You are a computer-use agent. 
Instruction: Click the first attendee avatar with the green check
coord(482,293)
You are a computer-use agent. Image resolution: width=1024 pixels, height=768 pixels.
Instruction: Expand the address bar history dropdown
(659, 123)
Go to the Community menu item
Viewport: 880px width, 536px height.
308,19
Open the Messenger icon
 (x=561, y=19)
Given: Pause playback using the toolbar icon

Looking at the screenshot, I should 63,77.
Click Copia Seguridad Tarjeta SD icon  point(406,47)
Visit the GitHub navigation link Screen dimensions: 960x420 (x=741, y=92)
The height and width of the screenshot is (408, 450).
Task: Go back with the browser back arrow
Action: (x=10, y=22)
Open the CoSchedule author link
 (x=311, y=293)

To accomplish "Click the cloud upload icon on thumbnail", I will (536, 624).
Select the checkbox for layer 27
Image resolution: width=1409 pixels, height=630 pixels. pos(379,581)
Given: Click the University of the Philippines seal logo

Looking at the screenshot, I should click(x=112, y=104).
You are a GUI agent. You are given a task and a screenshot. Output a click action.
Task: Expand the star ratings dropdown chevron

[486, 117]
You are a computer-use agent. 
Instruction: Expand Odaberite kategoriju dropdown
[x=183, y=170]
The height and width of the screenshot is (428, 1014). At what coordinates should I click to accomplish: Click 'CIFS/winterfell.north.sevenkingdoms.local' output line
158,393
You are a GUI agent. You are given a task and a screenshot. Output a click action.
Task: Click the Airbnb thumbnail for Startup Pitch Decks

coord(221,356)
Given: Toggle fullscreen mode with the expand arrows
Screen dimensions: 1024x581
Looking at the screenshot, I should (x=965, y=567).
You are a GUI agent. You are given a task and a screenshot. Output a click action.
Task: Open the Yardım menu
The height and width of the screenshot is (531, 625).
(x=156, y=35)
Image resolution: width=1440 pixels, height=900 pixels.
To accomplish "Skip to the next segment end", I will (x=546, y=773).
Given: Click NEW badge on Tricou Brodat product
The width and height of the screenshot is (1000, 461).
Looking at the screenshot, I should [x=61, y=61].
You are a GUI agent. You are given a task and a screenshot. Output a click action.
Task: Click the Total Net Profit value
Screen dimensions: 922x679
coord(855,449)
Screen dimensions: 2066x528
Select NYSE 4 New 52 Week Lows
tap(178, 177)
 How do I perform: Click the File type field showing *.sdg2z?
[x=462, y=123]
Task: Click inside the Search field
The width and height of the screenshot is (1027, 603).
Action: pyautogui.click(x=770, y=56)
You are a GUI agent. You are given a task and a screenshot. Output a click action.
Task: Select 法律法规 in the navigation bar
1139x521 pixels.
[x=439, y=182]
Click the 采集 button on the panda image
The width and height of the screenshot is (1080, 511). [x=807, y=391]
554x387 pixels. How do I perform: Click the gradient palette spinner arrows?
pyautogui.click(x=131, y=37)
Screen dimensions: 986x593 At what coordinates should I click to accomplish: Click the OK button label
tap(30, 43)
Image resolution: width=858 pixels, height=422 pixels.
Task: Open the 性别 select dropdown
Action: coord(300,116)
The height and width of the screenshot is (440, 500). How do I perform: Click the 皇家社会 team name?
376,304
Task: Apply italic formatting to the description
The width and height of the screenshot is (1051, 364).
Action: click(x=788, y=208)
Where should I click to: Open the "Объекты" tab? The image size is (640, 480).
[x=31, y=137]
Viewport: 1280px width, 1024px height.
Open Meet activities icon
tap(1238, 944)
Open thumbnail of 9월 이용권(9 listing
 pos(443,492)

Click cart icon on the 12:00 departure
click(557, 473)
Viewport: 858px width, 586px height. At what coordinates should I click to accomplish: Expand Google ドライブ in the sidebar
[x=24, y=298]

★ ★ ★ ★

◆ **TASK INSTRUCTIONS**
Where a line of the data contains "will", copy that line.

◆ **ANSWER FOR THIS EXERCISE**
To accomplish "Click the cloud upload icon on thumbnail", I will (536, 624).
To accomplish "Skip to the next segment end", I will (x=546, y=773).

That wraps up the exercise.